In a speech this morning in London, David Miliband hit out at the critics by saying that standards were rising and that the claim that exams are being downgraded is the "biggest myth in education".
"The Government's fight is on behalf of hard-earned merit not easy prizes. We stand for success based on worth not birth. And we will not be distracted from building wider educational opportunities by those who see a danger in meritocracy."
"I want to put this debate in its proper context. The context of myths about education that mark out this country . myths that stand in the way of the progress for hard-working pupils and families for whom education is a one-off chance to break into the winners' circle; myths that put barriers of birth rather than merit to the rise of hard working pupils from all over the country."
Pointing to improved achievement amongst girls, the lowest socioeconomic groups, and amongst ethnic minorities, Mr Miliband said: "My argument for reform contains within it a challenge to those who make these myths. When the facts say teaching standards are rising; when the facts confirm the rigour of test and exams; when the facts show that the growth in pupils doing well comes from Middle England families; the only conclusion we can draw when commentators talk of 'dumbing down' is that they believe Middle England has neither the brains nor the talent to succeed.

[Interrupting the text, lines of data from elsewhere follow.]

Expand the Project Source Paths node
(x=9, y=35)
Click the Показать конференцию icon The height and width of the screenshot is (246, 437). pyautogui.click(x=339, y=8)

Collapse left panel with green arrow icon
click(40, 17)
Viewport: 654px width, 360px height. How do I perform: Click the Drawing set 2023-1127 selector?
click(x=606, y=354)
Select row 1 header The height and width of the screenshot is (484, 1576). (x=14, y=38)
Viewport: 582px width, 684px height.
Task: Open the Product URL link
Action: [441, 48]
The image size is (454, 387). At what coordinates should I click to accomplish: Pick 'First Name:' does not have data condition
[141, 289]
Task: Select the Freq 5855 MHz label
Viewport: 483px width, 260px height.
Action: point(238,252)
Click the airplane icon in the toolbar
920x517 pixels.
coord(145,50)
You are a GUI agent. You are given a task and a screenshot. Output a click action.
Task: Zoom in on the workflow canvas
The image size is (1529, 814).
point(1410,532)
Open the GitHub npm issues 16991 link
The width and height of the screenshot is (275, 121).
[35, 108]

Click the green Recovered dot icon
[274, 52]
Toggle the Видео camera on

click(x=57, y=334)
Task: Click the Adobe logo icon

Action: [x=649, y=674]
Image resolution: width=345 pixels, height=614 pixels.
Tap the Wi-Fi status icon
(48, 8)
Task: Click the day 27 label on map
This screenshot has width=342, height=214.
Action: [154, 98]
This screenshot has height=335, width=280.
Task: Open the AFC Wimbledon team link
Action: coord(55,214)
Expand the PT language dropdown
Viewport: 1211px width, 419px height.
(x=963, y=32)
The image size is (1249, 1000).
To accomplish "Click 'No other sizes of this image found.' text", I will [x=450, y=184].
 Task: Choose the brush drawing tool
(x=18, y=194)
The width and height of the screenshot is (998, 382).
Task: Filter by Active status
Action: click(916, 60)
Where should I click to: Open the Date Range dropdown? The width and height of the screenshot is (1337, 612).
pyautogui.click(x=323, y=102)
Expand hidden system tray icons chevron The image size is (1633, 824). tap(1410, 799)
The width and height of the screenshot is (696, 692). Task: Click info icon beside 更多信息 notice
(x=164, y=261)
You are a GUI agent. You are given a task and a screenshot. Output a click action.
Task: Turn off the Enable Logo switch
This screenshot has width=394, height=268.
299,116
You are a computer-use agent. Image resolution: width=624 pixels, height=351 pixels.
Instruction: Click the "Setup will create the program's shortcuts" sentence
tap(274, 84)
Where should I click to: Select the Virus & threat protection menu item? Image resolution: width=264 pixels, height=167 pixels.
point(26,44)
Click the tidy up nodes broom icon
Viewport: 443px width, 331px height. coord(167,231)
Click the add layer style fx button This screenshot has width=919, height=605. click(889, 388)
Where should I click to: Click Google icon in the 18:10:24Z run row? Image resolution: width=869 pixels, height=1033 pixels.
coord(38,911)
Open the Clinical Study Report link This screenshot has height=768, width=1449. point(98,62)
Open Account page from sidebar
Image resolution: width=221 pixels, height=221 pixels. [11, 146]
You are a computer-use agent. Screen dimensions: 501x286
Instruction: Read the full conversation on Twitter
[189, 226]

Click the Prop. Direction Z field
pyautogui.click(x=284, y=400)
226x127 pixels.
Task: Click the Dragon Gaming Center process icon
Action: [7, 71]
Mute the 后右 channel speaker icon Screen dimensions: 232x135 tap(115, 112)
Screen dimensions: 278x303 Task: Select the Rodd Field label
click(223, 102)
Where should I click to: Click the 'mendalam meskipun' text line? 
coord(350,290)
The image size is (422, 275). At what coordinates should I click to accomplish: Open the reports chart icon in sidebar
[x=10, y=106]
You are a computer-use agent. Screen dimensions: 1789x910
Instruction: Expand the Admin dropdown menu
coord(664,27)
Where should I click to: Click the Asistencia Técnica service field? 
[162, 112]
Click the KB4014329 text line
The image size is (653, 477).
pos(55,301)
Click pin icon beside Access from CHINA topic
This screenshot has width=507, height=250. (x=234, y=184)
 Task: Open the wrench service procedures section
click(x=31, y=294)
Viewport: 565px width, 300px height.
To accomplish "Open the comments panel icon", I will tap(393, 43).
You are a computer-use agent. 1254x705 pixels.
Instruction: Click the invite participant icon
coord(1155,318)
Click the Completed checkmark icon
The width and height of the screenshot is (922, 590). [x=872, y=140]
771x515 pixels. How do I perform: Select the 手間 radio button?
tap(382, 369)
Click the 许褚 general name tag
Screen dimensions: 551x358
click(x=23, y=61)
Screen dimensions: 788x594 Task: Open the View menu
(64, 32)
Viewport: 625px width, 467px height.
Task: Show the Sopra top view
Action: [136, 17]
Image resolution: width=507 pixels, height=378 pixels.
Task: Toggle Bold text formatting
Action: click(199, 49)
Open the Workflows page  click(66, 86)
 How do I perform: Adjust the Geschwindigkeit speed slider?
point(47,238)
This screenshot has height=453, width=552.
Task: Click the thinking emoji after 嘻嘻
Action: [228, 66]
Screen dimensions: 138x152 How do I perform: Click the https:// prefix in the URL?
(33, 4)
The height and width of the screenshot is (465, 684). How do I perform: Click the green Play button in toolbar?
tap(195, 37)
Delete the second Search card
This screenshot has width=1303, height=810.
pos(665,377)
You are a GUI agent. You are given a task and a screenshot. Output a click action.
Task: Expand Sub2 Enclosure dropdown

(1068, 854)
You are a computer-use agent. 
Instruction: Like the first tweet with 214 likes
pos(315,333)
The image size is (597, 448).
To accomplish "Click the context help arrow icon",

"The answer to rising numbers of A grades is not to shift the goalposts so more people are downgraded, but instead to create new opportunities for the most able young people to distinguish themselves. Vigilance and reform, yes; myth-making, no."
Mr Miliband's comments were warmly welcomed by the main teaching unions as providing a crucial counterpoint to the "annual ritual of denigration", according to NASUTWT.
Its acting general secretary, Chris Keates, said: "I am sure that teachers and pupils will welcome the strong statements to counter the critics made by the Minister for School Standards, David Miliband".
"Critics of the exam system have excelled themselves this year by beginning the annual ritual of denigration of the achievements of pupils and
the hard work of teachers even before the results have been published.
"All the accepted national indicators, including Ofsted, demonstrate that standards are rising but then why let the facts get in the way of a good criticism?"
The Association of Teachers and Lecturers (ATL) deputy general secretary, Gwen Evans, echoed his comments. Ms Evans said: "There are three factors that critics seem to have conveniently forgotten. Students know that only their best will be good enough, so competitive is the environment. Teachers are doing everything in their power to remove barriers to achievement.
"But most important of all, is almost never mentioned. Parents educated to degree level are best placed to support their children's educational aspirations - and this generation's parents had the benefit of the university expansion of the '70's.
"Perhaps 2004 will be the year we stop turning a big success into a problem."